EN NUTRITION, LA NATURE N’EST PAS UN BON MODÈLE - La Semaine Vétérinaire n° 1849 du 10/04/2020
La Semaine Vétérinaire n° 1849 du 10/04/2020

RÉGIME BARF, « SANS », ETC.

PRATIQUE CANINE FÉLINE NAC

Auteur(s) : CHARLOTTE DEVAUX

Avec l’engouement du « naturel », un grand vent du « retour à la nature » souffle sur l’alimentation des chiens et des chats. Au-delà de la tendance marketing, est-ce scientifiquement justifiable de vouloir nourrir son chien comme un loup ?

La nature est-elle une bonne propriétaire d’animaux ? À l’état sauvage, le « but » d’un animal est la reproduction afin d’assurer la perpétuation de l’espèce. L’unique survie jusqu’à la maturité sexuelle et la dispersion des gamètes ne semble pas être l’objectif des propriétaires d’animaux de compagnie qui ont plutôt des attentes en matière de longévité, de beauté et de santé. La nature est souvent idéalisée, la réalité de l’animal dans la nature tient plus du chat errant FIV ou FelV positif que du jardin d’Éden.

Les chiens existent-ils dans la nature ?

Si le chien et le loup partagent un ancêtre commun vieux d’au moins 15 000 ans, de nombreuses modifications génétiques ont transformé le prédateur qu’est le loup en un chien de compagnie. Ces modifications ont surtout intéressé les gènes relatifs au comportement mais aussi à la digestion, particulièrement à celle de l’amidon. Ainsi, les chiens qui ont le mieux profité des restes des humains sont ceux qui se sont le plus reproduits et cela a conduit à sélectionner certaines variantes génétiques plus adaptées à la cohabitation avec l’humain. Cependant, il convient de garder à l’esprit que les protéines animales étant une ressource précieuse, les restes des humains après la sédentarisation et le développement de l’agriculture étaient essentiellement composés de céréales mais aussi de leurs fèces. Cet aspect de l’alimentation ancestrale du chien est étrangement souvent occulté. Le chien d’aujourd’hui est donc très éloigné du loup morphologiquement, ce qui est évident pour un bouledogue français ou un cavalier king-charles, mais aussi d’un point de vue digestif. Par définition, le chien est une espèce créée par l’humain et la notion de chien « dans la nature » n’a donc aucun sens d’un point de vue scientifique.

*TÂCHE À RÉALISER 1:*
Répondez aux questions suivantes d'après l'article sur l'alimentation naturelle des chiens et des chats :
(a) Quel est le « but » d'un animal à l'état sauvage ?
(b) Depuis combien d'années au moins le chien et le loup partagent-ils un ancêtre commun ?
(c) De quoi étaient essentiellement composés les restes des humains après la sédentarisation et le développement de l'agriculture ?
*TÂCHE À RÉALISER 2:* Poursuivez la rédaction de l'article sur l'alimentation naturelle des chiens et des chats à partir de sa dernière phrase.
Le listing ci-dessous n'est d'aucune utilité ici.

*DONNÉES FOURNIES:*
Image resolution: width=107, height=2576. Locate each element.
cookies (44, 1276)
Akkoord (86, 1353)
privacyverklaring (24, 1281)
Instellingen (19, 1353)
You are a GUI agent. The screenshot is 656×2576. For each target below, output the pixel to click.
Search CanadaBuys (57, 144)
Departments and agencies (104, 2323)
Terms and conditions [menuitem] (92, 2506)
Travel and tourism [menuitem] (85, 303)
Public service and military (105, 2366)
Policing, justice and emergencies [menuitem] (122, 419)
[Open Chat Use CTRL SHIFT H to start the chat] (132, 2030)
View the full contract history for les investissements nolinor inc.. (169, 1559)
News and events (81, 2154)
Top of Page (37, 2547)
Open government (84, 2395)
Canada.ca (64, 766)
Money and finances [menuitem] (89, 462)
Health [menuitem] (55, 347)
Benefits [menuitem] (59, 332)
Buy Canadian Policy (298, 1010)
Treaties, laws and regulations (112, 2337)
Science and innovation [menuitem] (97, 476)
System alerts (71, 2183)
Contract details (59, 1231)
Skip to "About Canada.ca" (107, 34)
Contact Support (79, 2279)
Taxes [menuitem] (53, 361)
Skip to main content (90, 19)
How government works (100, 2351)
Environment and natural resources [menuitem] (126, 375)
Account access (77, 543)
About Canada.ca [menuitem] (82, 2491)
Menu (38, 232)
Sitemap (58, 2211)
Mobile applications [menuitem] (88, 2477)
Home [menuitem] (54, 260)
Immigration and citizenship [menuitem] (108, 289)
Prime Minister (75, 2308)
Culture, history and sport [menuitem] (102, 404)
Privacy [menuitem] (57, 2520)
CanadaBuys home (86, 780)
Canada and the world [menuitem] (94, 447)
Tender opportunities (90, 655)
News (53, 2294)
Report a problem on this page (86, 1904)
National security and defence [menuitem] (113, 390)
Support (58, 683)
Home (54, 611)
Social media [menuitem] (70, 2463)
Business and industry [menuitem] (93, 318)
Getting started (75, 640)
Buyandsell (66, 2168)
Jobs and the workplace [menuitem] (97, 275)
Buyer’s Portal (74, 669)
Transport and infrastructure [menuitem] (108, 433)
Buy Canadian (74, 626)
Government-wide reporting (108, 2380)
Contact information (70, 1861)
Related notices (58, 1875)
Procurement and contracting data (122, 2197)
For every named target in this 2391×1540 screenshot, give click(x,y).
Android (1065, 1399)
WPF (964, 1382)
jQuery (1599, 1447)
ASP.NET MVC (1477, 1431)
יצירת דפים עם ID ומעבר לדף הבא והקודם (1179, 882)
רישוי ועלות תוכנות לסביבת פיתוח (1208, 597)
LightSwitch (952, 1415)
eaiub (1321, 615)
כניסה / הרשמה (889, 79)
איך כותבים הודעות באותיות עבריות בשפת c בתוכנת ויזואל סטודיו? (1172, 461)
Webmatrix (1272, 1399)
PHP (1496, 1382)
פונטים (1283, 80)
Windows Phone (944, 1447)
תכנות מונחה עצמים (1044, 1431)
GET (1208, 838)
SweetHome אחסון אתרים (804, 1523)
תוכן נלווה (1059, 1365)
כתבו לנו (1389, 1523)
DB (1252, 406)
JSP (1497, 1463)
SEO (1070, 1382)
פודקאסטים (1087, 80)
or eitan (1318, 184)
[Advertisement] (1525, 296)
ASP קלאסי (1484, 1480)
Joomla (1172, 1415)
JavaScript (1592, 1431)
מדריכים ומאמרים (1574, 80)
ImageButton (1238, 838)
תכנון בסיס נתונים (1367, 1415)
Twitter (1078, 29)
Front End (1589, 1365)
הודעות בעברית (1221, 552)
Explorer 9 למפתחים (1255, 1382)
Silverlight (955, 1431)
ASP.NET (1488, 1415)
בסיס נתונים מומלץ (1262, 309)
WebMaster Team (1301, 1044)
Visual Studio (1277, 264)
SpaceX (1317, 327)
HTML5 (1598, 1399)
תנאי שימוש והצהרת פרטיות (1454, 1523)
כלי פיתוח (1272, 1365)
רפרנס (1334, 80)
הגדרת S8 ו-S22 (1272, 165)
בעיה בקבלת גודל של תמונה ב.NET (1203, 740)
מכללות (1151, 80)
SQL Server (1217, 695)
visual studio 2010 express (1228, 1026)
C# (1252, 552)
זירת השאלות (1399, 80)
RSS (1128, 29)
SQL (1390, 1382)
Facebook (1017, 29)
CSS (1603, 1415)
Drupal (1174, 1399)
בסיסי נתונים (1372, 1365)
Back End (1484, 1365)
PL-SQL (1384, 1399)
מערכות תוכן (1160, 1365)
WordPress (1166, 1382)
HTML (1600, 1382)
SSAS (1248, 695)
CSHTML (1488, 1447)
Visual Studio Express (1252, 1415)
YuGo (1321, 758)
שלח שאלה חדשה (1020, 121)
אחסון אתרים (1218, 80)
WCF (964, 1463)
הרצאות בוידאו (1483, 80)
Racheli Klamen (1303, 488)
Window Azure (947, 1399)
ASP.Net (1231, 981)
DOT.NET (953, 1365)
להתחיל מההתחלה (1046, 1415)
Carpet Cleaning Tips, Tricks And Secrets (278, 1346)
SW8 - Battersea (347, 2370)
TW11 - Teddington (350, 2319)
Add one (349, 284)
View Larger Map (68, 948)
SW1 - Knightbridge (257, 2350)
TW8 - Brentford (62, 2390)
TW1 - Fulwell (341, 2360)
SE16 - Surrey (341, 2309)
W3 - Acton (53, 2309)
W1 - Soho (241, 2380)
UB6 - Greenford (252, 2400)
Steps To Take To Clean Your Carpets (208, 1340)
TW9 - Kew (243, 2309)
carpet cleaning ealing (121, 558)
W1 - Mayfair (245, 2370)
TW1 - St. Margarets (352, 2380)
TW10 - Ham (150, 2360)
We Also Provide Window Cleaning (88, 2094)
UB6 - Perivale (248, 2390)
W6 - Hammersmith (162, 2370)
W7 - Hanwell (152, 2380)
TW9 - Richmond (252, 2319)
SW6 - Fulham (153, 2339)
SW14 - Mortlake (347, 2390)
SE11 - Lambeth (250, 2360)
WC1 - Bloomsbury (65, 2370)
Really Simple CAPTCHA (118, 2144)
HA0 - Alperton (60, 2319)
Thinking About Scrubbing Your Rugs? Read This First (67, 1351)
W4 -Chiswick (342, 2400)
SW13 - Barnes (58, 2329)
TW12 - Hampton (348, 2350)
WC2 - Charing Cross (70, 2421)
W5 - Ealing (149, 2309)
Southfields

*VOTRE RÉPONSE 1:*
(a) La reproduction, afin d'assurer la perpétuation de l'espèce.
(b) Au moins 15 000 ans.
(c) De céréales, mais aussi de leurs fèces.

*VOTRE RÉPONSE 2:*
Dans la nature, les souris ne vont pas à l’abattoir

À l’opposé des chiens, la plupart des chats sont capables de chasser et de survivre sans intervention humaine. Il semble donc plus pertinent de parler de régime naturel du chat. Cependant, les tentatives visant à s’en rapprocher soulèvent tout de même quelques questions. Biologically appropriated raw food (Barf) et prey model prônent le retour au cru puisqu’« on n’a jamais vu un chat faire cuire une souris ». Cependant, c’est oublier un peu vite que, dans la nature, les animaux ne sont pas mis à mort en abattoir, éviscérés, dépecés, pour ensuite être transportés avec tous les risques de rupture de la chaîne du froid et consommés à retardement. Dans la nature, si un enfant en bas âge est contaminé par une salmonelle, son pronostic vital est très sombre, il paraît peu probable que les adeptes des régimes ancestraux d’aujourd’hui soient prêts à mettre la santé de leurs enfants en jeu. La nature étant bien faite, les études montrent que la plupart des personnes nourrissant leurs animaux au Barf sont sans enfants. Dernier argument, et non des moindres des partisans du naturel, détracteurs des céréales dans les croquettes : « A-t-on déjà vu un chien ou un chat moissonner un champ de blé ? » Argument face auquel il serait intéressant de répondre qu’il n’a jamais été vu non plus de chien ou de chat récolter des lentilles ou des patates douces qui servent pourtant à remplacer les céréales.